La diferencia fundamental entre ambos modelos es, precisamente, el trato que dan a los datos. Mientras que con la computación en la nube almacenas todo lo que recibes, el uso de la edge computing filtra el flujo de datos y tan solo permite el paso de la información más importante, bloqueando la superficial para ahorrar tiempo. Además, la tecnología edge aleja la computación de los centros de datos, lo que permite aligerar el tráfico y el trabajo en estos centros. Sorprendente, ¿no crees?

El fog computing

Este nuevo modelo consiste en una alternativa al edge computing, puesto que ambos abogan por reducir la tasa de transferencia de datos hacia la nube. La computación en la niebla es aquella que está más cercana a las fuentes de datos, lo que permite que un solo dispositivo pueda procesar la información que se recibe desde diferentes orígenes y enviarla a tu cloud solo si es necesario. Con eso consigues una reducción en la latencia y en la cantidad de datos enviados a la nube.

El consumo de ancho de banda también disminuye cuando se aplica esta tecnología, la cual es capaz de almacenar datos en el propio dispositivo. Además, los aparatos que la utilizan no tienen por qué estar conectados a la red; bastará con que se vinculen a otros que sí lo estén, para ahorrar en el envío de información.

Computación en dispositivos

El uso de cada vez más dispositivos es la razón que mueve la aparición y desarrollo de estos modelos. Debes saber que, en un primer momento, la computación en la nube era más que suficiente para procesar y almacenar los datos que se generaban. Sin embargo, cuantos más dispositivos se utilizan, más información se genera y más se saturan las redes.

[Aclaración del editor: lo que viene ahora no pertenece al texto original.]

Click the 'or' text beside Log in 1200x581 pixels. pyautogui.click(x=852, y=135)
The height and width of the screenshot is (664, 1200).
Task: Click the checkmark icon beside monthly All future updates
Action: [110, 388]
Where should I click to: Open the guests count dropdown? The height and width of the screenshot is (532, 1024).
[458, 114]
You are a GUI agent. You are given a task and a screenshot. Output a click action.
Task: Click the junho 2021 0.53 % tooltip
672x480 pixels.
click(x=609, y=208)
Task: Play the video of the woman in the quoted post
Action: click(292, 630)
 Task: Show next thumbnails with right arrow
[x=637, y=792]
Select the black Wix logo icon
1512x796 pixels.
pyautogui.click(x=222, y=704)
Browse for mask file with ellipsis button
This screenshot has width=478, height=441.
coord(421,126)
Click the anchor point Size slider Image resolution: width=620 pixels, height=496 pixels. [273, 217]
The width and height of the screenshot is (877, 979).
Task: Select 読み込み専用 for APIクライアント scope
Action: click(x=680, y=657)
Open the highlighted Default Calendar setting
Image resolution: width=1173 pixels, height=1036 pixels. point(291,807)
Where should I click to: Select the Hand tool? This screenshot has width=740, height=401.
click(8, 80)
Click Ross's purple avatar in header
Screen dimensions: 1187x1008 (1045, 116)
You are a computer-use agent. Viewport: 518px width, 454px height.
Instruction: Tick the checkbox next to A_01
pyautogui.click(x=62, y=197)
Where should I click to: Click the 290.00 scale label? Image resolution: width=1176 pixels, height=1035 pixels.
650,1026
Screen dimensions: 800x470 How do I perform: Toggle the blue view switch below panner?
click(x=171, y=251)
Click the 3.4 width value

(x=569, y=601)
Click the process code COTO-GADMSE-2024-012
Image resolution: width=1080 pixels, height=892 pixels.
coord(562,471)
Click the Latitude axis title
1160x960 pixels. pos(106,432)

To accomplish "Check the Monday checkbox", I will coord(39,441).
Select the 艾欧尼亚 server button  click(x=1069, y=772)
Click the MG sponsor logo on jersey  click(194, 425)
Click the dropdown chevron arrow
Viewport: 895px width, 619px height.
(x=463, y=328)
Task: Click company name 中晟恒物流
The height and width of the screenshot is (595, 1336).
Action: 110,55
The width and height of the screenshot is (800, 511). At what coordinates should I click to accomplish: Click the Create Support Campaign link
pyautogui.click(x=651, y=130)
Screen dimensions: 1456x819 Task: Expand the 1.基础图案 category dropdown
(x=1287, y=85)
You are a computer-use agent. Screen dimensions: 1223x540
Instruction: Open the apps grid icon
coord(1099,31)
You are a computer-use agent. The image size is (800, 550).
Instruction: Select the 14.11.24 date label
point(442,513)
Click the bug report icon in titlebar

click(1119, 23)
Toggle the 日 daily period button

Así, las edge y fog computing tratan de solucionar este problema, que ya tiene implicaciones en el desarrollo del IoT y de la tecnología 5G. Estas tecnologías no tienen por qué trabajar por separado, ya que lo pueden hacer en diferentes niveles para resultar mucho más eficientes.

Se parte de un centro de computación en la nube, que se encarga de la gestión de los datos más importantes. A partir de aquí, se trata de alejar la computación del centro de la red hacia sus extremos, donde se encuentran los dispositivos finales. Cualquier aparato inteligente que uses aporta su granito de arena, lo que contribuye a reducir los tiempos de respuesta y tasas de transferencia.

Como ves, los dispositivos comienzan a tener un gran peso. De hecho, ya se pone a prueba este organigrama a la hora de gestionar la infraestructura de la telefonía móvil de quinta generación. Al existir una gran demanda de ancho de banda por el exceso de dispositivos, se opta por una arquitectura de nodos que usan modelos edge y fog; y, mientras tanto, los nodos de computación en la nube permanecen en el final de la cadena.

En definitiva, la edge computing y la cloud computing se unen para ofrecer mejores resultados y servicios optimizados. Así se consigue aumentar los beneficios que ofrece el uso de la red y su expansión a los nuevos dispositivos.